* **Provided data**
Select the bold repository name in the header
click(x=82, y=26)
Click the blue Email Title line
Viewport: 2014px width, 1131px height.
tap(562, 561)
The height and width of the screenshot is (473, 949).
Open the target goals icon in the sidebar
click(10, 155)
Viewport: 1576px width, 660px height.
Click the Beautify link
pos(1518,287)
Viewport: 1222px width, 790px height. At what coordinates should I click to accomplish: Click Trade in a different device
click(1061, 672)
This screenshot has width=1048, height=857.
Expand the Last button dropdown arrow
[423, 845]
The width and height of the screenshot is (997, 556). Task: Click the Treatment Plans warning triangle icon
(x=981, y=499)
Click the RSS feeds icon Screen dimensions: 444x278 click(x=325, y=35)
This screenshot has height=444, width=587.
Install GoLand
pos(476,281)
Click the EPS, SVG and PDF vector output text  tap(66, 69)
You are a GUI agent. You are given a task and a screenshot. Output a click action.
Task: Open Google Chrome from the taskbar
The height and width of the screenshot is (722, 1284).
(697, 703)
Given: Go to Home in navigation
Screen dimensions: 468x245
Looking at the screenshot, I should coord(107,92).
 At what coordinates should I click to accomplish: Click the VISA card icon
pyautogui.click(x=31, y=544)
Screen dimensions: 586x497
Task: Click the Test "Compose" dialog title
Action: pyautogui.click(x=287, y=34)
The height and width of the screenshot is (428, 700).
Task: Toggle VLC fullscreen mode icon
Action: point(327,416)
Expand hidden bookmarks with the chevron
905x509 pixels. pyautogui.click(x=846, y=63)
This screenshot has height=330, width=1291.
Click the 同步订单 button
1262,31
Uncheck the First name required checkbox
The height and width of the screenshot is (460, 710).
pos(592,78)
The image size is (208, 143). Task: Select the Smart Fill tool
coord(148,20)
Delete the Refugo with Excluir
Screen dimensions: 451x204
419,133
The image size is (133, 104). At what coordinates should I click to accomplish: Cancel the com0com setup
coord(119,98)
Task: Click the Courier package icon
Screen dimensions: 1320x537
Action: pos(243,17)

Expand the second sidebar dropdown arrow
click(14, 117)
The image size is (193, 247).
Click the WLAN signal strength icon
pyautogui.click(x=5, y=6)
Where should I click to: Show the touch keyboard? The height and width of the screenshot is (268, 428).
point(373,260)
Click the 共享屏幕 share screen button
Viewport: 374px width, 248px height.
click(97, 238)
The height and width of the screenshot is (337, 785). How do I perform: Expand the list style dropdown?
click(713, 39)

* **Exercise**
Please write out, exactly as they appear, only the lines from the one holding "The image size is (193, 247)." through the end of the data.

* **Response**
The image size is (193, 247).
Click the WLAN signal strength icon
pyautogui.click(x=5, y=6)
Where should I click to: Show the touch keyboard? The height and width of the screenshot is (268, 428).
point(373,260)
Click the 共享屏幕 share screen button
Viewport: 374px width, 248px height.
click(97, 238)
The height and width of the screenshot is (337, 785). How do I perform: Expand the list style dropdown?
click(713, 39)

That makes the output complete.